Baby guessing games (where the participants write down their best guess as to when the child will be born and how much he will weigh) are quite common. Since we are dealing with two variables of differing units, it’s often hard to determine who had the best guess overall. This makes scaling a requirement before considering any measure of distance. For a refresher on feature scaling, check out this article.
Table of Contents
The Original Problem
The original problem posed to the apprentices was as follows:
- We have two colleagues expecting babies in the next two months.
- Everyone on the team has written in their guess for date-of-birth (DOB) and birth weight for the two pregnancies. These guesses are in our internal slack channel and are in free-text form. So the slack API had to be used to get the data.
-
The original problem involved regex and had to deal with identifying:
- Which messages were related to this problem
- Some messages had guesses for both babies (by name) so they had to identify which values were associated with which child. In other cases a separate post was made for each guess.
- There were various date and weight formats used, each had to be accounted for. (6.3 lbs | 6 lb 2 oz | etc)
- We wanted to show who had the closest weight guess, closest date guess, and, most importantly, who was closest overall.
The Simplified Problem
In our case, we will be using the data from my own child’s guessing game. The data will already be fairly clean so we will be focusing on the second half of the problem.
Here we have the individuals that made guesses, the date/time of the guess, and the weight in pounds and ounces. Feel free to download the CSV for use in the following code.
We will be attempting to determine who had the closest guess using both the date/time and the weight. To do this, we will need to scale the data properly and potentially visualize this data so those participating can see why the winner was chosen.
Getting Started
I recommend using RStudio as your IDE.
You can run the following code to install/load the necessary libraries.
The following code will create a popup choose-file dialog box. Choose the downloaded CSV from above to continue.
We have a minor amount of data preparation required for this dataset. The CSV file will have the Date
field stored as a string and the Weight_Oz
field will have NA for the missing values rather than zero. We will also combine the pounds and ounces to one single guessWeight
field (in pounds)
Now we need to set the actual values for the baby’s birth date/time and birth weight.
Distance Measures
Next, we will prepare the data by calculating the differences in the guesses and the actual values. We will be calculating distances in hours and pounds.
To consider distances across both variables, we need to scale the data. We will be using a form of standardization in this case.
Traditionally standardization takes on the following form:

We will not be using this version. Since we are concerned with the distance from a particular value, we will instead divide our absolute distances by the standard deviation to yield the following:

We will discuss why this is preferred in our scenario when we get to the visualization of the results.
And finally, we can add a field that calculates the distance (Euclidean) for these two points from our original value in this new scale.
Note: The values of this distance are not relevant, only the relative nature of the values to one another. Basically, we take the minimum of these to determine which is closest.
Now we can take a moment to view the data with each of these fields.
# lets take a look at the dataframe arranged by the relative guess distance
View(babyGuessDf %>% arrange(guessDist))
From this, we see the following:
- Closest time: "Aunt_1"
- Closest weight: "Grandma_1"
- Best guess overall: "Grandma_1"
At this point, we are essentially done with the problem. However, it would be nice to justify these results with a visual.
Visualization
Let’s take a look at the data in the standardized scale and using the absolute values. The modified version of standardization we used allows us to set the actual values as 0 and saves us several steps.
To make this visual we will be adding a row for the actual value. We will also be using coord_equal()
to prevent ggplot from normalizing the view. (Not too big of a deal with standardized data, but it can introduce misconceptions when thinking about scaled distances)

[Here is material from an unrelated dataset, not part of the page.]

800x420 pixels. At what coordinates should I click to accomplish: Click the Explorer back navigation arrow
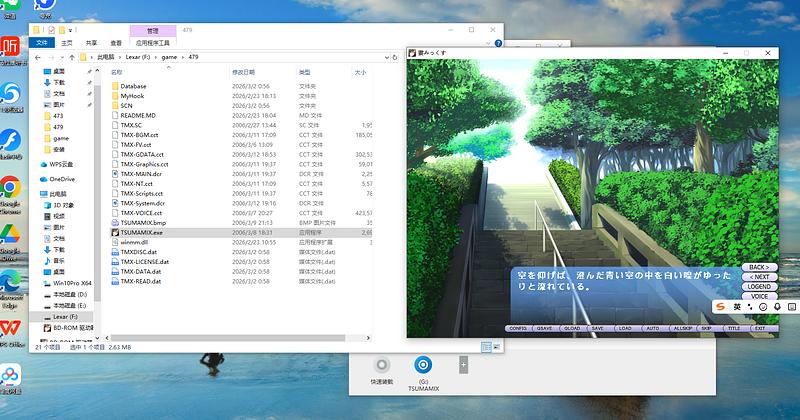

If we were to instead have used the traditional calculation for standardization, we would need to apply the same transformation to the actual values in order to get the distance.
Here is the traditional standardization. Note: This visual doesn’t use the absolute values, the distances would be calculated after this step so the absolute values would not be necessary.

And to tie all this together we can take a look at the data in the original scale. Note: ggplot is normalizing the window, so this view is as if we normalized the data 0–1 for each feature.

I hope you enjoyed this short guided example and perhaps you learned something new or found some benefit from the practice. There’s no machine learning here, but a mastery of these concepts lay a good foundation in analytics and dealing with Euclidean distance-based algorithms.
I’d love any feedback if you took the time to go through the problem. Take care.